Monsieur Vitel, votre témoignage me désole ; un député praticien devrait évidemment être sollicité ! En matière de cybersécurité, je l'ai dit, l'intérêt de la réserve est indéniable et notre coopération bénéficie d'une bonne dynamique. Je vous rejoins sur la nécessité d'enseigner la cyberdéfense et d'éveiller notre jeunesse – parfois naïve et inconséquente – à cet enjeu.
Commençons par expliquer que mettre un ordinateur en veille ne le protège pas d'une attaque virale ; il faut l'arrêter. Tout employé dans une administration devrait le faire tous les soirs.
Je partage votre préoccupation, mais ce défi s'adresse aussi à notre système éducatif.
Monsieur Pueyo, je ne dispose pas d'éléments statistiques sur la sociologie de nos réservistes, mais lorsque j'ai commandé un régiment à Poitiers qui comptait dans ses rangs deux escadrons de réserve, j'ai été frappé par la diversité des profils et par la disjonction entre la hiérarchie des grades et celle des diplômes. Le bouche-à-oreille compte beaucoup dans le recrutement car s'il s'agit d'une démarche personnelle.

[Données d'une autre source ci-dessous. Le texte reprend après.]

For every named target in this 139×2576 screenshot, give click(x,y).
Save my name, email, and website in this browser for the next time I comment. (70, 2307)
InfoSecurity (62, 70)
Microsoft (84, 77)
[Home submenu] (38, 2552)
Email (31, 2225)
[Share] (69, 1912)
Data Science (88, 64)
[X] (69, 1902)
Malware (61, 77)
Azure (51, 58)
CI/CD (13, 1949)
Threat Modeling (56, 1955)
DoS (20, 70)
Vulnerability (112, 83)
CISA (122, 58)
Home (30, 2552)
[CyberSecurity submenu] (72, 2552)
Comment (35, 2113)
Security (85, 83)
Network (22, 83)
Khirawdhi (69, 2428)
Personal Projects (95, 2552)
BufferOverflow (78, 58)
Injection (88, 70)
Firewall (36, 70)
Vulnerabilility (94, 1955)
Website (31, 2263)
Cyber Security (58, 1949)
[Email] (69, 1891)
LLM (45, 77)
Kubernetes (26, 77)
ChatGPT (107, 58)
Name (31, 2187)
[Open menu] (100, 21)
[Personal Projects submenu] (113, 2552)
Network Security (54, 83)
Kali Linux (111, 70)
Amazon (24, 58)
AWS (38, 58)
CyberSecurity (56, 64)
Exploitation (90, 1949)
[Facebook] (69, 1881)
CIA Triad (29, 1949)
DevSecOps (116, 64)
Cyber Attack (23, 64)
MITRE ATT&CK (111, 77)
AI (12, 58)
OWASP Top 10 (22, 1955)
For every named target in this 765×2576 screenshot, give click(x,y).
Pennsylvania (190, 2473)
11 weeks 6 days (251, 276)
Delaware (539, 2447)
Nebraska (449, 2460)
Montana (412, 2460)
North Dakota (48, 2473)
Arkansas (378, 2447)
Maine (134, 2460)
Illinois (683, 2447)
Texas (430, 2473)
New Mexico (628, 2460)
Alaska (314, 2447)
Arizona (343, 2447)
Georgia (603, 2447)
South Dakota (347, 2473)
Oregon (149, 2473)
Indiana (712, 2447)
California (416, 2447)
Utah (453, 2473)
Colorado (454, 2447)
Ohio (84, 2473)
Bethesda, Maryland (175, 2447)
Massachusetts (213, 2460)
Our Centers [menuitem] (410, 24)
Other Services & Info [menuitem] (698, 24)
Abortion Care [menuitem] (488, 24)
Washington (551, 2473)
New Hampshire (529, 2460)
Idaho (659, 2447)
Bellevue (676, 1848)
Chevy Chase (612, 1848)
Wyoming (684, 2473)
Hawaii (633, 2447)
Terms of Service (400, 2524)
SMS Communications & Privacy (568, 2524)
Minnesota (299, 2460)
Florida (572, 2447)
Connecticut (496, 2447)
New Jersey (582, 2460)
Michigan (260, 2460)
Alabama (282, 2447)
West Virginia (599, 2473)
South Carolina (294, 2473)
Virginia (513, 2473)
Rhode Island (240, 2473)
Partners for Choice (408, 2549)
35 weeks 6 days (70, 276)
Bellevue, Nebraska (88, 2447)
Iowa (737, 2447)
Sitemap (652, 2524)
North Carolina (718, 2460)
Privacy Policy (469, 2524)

En matière de communication, nous n'avons pas encore mené de campagnes de recrutement larges et nationales, comparables à celles de l'active. L'opération Sentinelle a révélé les limites de notre format en effectifs. À cet égard, la réserve représente peut-être une opportunité, mais serons-nous capables d'attirer des volontaires pour la réserve en nombre et qualité suffisants et de construire des partenariats fructueux avec les employeurs qui facilitent leur disponibilité ? Surtout, serons-nous capables de les former suffisamment pour pouvoir les intégrer sans hésitation dans une mission aussi difficile que la protection de nos concitoyens face à des terroristes dont les récentes attaques ont montré la violence ? Le métier de soldat ne se résume pas au fait de porter un uniforme et une arme, et notre niveau de professionnalisme doit être à la mesure des menaces et des missions auxquelles nous sommes confrontés.
La séance est levée à dix heures trente.